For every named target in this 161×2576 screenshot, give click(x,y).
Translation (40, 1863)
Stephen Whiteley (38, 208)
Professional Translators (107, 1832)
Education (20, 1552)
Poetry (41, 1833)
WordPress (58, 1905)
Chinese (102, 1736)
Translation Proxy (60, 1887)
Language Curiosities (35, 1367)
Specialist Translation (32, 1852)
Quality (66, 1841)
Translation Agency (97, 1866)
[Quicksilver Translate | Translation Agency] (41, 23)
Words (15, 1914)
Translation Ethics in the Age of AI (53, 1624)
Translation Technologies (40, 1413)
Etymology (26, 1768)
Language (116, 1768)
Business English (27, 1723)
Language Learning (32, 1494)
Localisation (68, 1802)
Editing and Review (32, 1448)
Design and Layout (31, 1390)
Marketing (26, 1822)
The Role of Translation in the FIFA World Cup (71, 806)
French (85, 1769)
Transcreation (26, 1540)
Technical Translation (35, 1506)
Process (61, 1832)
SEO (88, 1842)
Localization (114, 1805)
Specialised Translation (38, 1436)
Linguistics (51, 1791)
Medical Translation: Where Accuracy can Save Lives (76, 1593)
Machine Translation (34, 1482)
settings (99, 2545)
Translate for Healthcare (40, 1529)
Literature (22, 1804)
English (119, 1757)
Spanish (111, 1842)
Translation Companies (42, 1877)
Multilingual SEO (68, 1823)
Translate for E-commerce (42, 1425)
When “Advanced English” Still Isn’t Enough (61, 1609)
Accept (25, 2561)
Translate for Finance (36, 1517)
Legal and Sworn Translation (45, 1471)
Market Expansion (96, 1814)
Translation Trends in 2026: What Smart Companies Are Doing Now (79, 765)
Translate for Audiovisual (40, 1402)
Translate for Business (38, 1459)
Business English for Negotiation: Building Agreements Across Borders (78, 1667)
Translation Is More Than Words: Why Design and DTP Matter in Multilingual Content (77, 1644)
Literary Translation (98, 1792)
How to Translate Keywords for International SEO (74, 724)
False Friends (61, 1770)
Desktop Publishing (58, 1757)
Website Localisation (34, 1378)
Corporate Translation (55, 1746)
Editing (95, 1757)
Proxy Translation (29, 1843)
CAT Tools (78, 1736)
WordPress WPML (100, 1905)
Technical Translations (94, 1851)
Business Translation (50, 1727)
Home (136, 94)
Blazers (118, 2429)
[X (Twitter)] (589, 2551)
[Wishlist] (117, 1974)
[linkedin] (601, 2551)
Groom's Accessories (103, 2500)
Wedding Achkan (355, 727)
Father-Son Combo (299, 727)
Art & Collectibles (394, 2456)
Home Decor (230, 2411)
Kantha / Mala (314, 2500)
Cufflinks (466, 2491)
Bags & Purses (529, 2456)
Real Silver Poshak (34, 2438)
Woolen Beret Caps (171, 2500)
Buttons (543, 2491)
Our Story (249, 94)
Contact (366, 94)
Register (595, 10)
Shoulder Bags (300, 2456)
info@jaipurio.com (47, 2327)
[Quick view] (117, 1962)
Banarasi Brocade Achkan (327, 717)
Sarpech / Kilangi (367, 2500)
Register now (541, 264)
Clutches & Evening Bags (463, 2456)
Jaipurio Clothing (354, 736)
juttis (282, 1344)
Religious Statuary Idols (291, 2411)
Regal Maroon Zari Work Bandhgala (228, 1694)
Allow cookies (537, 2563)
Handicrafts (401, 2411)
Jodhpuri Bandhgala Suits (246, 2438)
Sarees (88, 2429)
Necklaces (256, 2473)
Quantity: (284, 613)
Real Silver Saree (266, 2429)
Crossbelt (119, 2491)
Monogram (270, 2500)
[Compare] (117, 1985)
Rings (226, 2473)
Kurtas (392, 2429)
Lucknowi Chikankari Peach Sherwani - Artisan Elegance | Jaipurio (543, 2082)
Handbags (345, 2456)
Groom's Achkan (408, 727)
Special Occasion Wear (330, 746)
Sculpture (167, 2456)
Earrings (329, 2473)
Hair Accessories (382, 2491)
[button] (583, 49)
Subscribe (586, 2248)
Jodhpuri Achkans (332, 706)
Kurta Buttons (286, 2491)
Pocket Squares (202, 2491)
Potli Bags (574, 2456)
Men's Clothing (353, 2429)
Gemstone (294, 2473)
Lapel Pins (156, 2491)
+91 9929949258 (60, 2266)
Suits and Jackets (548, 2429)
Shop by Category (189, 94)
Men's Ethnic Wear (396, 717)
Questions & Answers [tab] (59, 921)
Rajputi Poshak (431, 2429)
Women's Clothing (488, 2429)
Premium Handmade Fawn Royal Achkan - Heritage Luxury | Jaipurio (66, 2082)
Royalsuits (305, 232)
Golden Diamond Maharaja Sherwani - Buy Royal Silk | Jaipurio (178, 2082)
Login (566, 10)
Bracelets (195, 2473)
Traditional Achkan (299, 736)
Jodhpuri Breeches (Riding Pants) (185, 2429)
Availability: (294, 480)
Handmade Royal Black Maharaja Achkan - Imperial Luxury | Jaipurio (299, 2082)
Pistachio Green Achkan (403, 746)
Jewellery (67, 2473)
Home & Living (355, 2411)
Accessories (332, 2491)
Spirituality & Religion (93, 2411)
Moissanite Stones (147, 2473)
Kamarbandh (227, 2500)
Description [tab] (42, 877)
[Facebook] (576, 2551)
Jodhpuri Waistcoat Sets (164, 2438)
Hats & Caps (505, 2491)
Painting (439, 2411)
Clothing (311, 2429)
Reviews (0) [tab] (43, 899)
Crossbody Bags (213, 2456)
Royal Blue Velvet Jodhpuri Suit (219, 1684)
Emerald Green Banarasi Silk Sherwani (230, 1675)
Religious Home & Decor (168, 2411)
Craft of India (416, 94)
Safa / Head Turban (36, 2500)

********************

● What the task asks
A word-for-word restatement of the lines running from the one with "Clothing (311, 2429)" to the last line of the records is the whole answer.

● Answer space
Clothing (311, 2429)
Reviews (0) [tab] (43, 899)
Crossbody Bags (213, 2456)
Royal Blue Velvet Jodhpuri Suit (219, 1684)
Emerald Green Banarasi Silk Sherwani (230, 1675)
Religious Home & Decor (168, 2411)
Craft of India (416, 94)
Safa / Head Turban (36, 2500)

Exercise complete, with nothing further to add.